# Introduction to Machine Learning (Supervised Learning) with scikit-learn

Recap of workshop #1 (Pandas)

... we will be using pandas again

### Goals of this workshop

* What is machine learning and supervised learning?
* Become familiar with the scikit learn API
* Become familiar with a common flow of how to approach a supervised learning problem
* Create your own model to predict values of homes in boston (regression)
* Create your own model to classify spam emails (binary classifcation)
* Create your own model to classify images of handwritten digits (multi-class classification)



# 1)
### What is Machine Learning?

Machine learning is the process of extracting patterns and insight from data automatically. Machine learning models "learn" from data that it gets to see and can make inferences or predictions on new, unseen data.


### Supervised Learning (Regression and Classification)

Machine learning can be broadly classified into two categories: **Unsupervised Learning** and **Supervised Learning**

In supervised learning, we have data that has both input features and a *desired output*. The task is to build a model to make predictions on unseen data. The data that the model learns from must have labels for the attribute we are trying to predict.

Supervised learning is further broken down into two categories: **Classification** and **Regression**

In classification, the labels are *discrete*. This means there is a clear distinction between categories. In our email spam task coming up, the labels are "spam" or "not spam", two distinct categories. In digit classification, the labels are {0,1,...,9}, which make up 10 distinct categories. These categories must be 

In regression, the labels are continuous. This could be a price of a home, a grade in a course, or the price of a stock. 





# About scikit-learn

# Data Representation

Before we do any modeling, we have to understand how our data should be organized.

Data in scikit-learn is expected to be stored in a 2D array. Think matrices. In this workshop we will refer to this 2D array as **X**.
The shape of these arrays is **num_samples** x **num_features**

$$\mathbf{X} = \begin{bmatrix}
    x_{1}^{(1)} & x_{2}^{(1)} & x_{3}^{(1)} & \dots  & x_{m}^{(1)} \\
    x_{1}^{(2)} & x_{2}^{(2)} & x_{3}^{(2)} & \dots  & x_{m}^{(2)} \\
    \vdots & \vdots & \vdots & \ddots & \vdots \\
    x_{1}^{(n)} & x_{2}^{(n)} & x_{3}^{(n)} & \dots  & x_{m}^{(n)}
\end{bmatrix}.
$$


where 

**num_samples** is the number of observations your dataset contains

**num_features** is the number of features or attributes that each one of your observations has. Features can be real-valued or discrete-valued



We will refer to the labels as the **y** array

$$\mathbf{y} = \begin{bmatrix}
    y^{(1)} \\
    y^{(2)}  \\
    \vdots \\
    y^{(n)} 
\end{bmatrix}.
$$

In [None]:
import pandas as pd # for dataframes, loading data

import matplotlib.pyplot as plt # plotting

import numpy as np # arrays and matrices

# Training and Testing data

In supervised learning, we use training and testing sets in the process of building a model. Given our available data, we split the data into two sets: the training set and testing set. (70% training and 30% testing is common, but this choice is arbitrary). 

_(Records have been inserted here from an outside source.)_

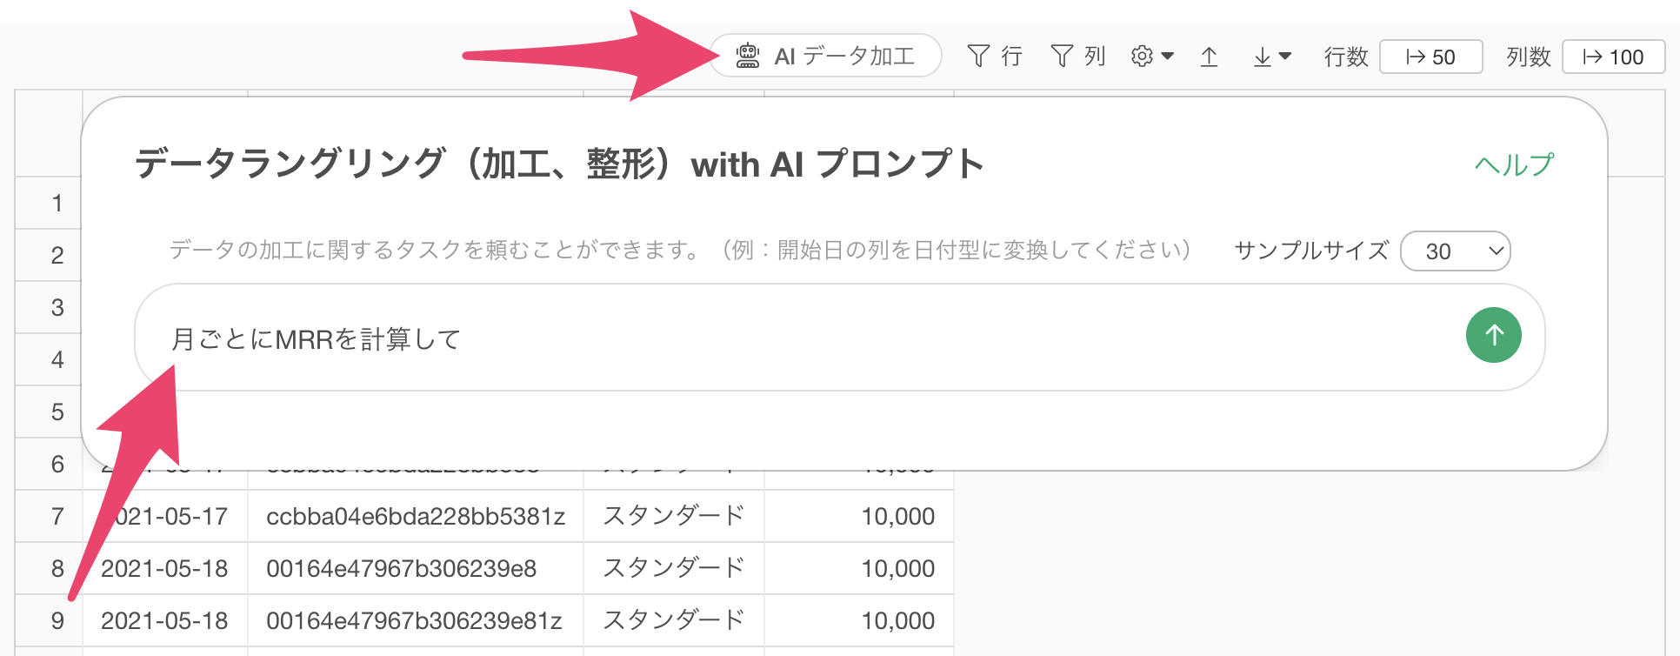This screenshot has width=1680, height=656.
Task: Click the 列数 100 columns field
Action: tap(1613, 57)
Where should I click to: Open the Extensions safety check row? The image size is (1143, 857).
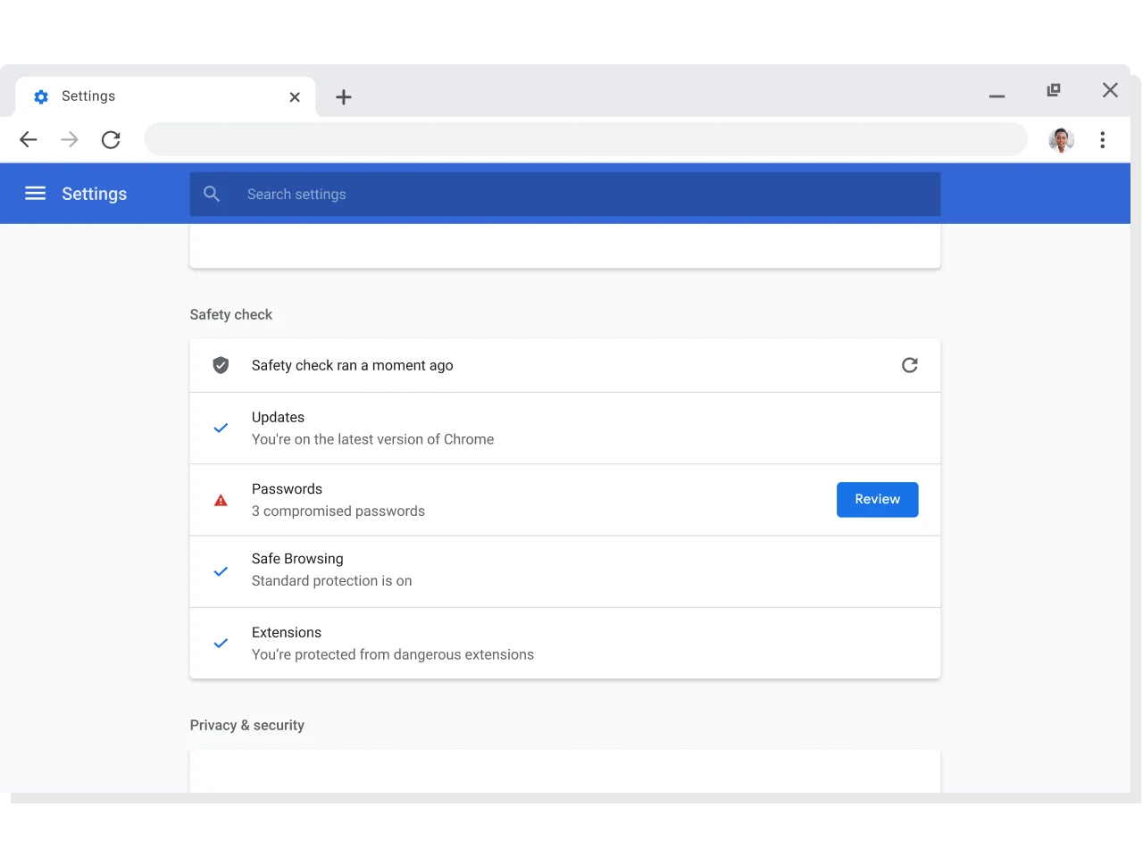[564, 644]
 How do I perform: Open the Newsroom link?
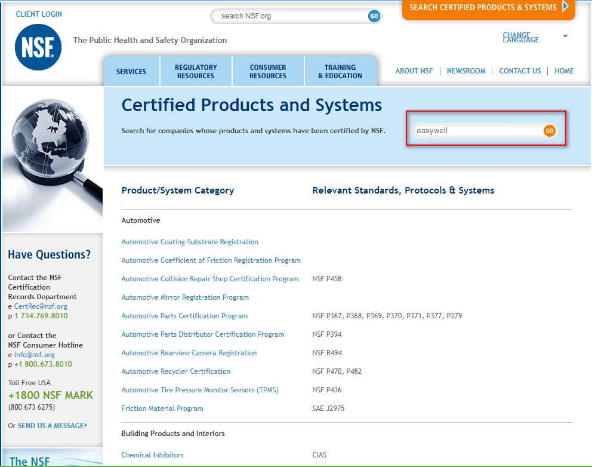466,71

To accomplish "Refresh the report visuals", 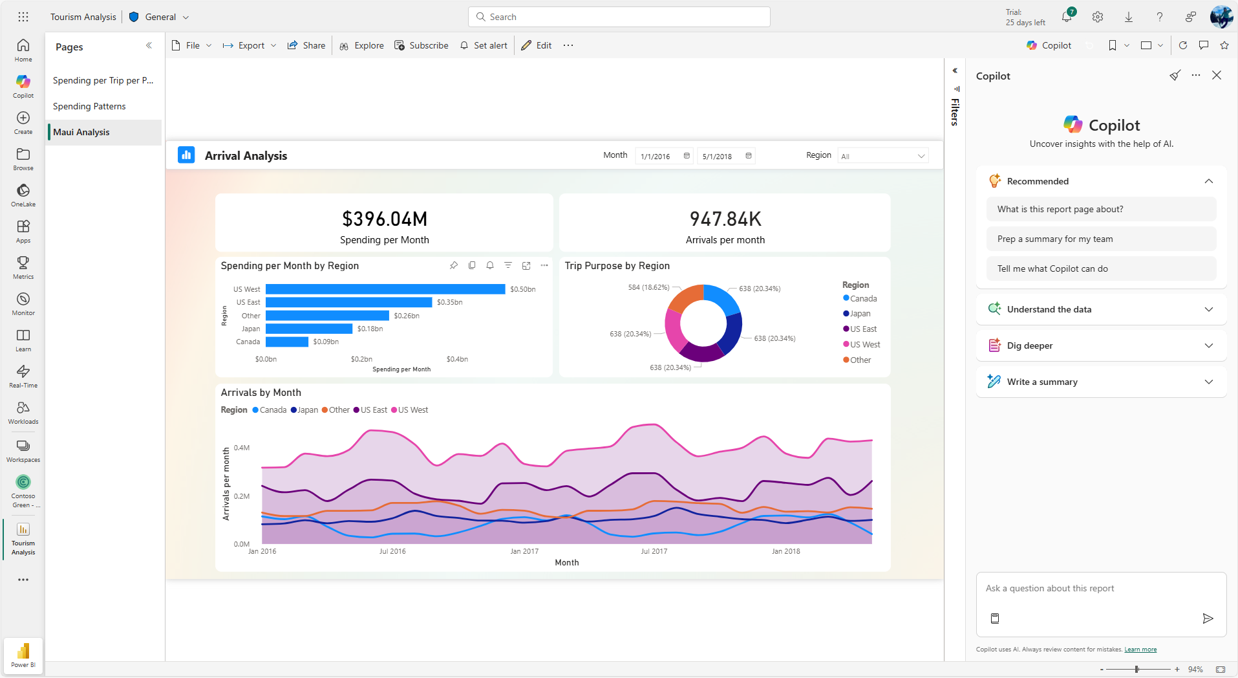I will tap(1183, 45).
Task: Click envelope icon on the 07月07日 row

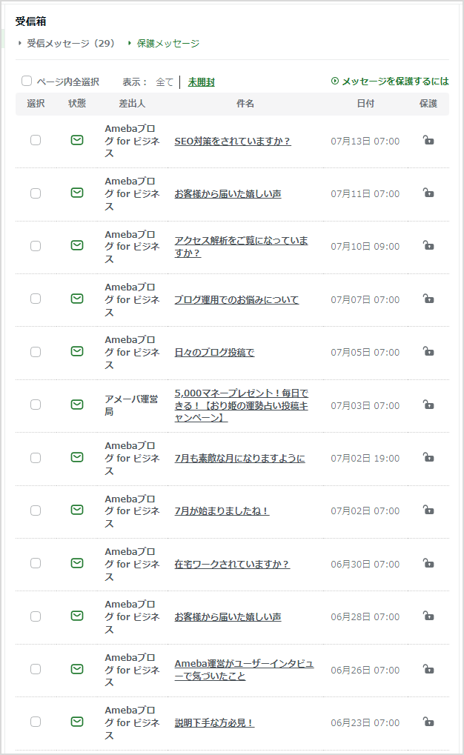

We will use the training set to train our models and the testing set to test our models. The reason we have to do this is because we cannot both train and test on the same data. Our model's accuracy will be over optimistic.


# 2)
# Classification

In this section we will work on two classification tasks:

1) Classifying images of handwritten digits

2) Classifying emails as spam or not spam

# 2.1)
### MNIST handwritten digits

This MNIST handwritten digits dataset we will use is a set of 28x28 pixel resolution images of handwritten digits. This is a total of 748 pixels per image and each pixel is a feature. So for this data, each observation has 784 features. Each pixel has a value in [0,255], which represents the shade intensity of the pixel. Most of the pixels have a value of 0, because most of the image is whitespace.

In [None]:
mnist = pd.read_csv('mnist.csv')

In [None]:
mnist.shape

We have 42000 observations and 785 features. One of these columns is actually just the labels. Lets remove that to create the **y** vector.

In [None]:
mnist.head()

Split the data in to **X** matrix and **y** vector

In [None]:
y_mnist = mnist['label']
X_mnist = mnist.drop('label', axis = 1)

In [None]:
print 'The X matrix has %d observations(rows) and %d features(columns)' % (X_mnist.shape[0], X_mnist.shape[1])
print 'The y vector has %d rows' % (y_mnist.shape[0])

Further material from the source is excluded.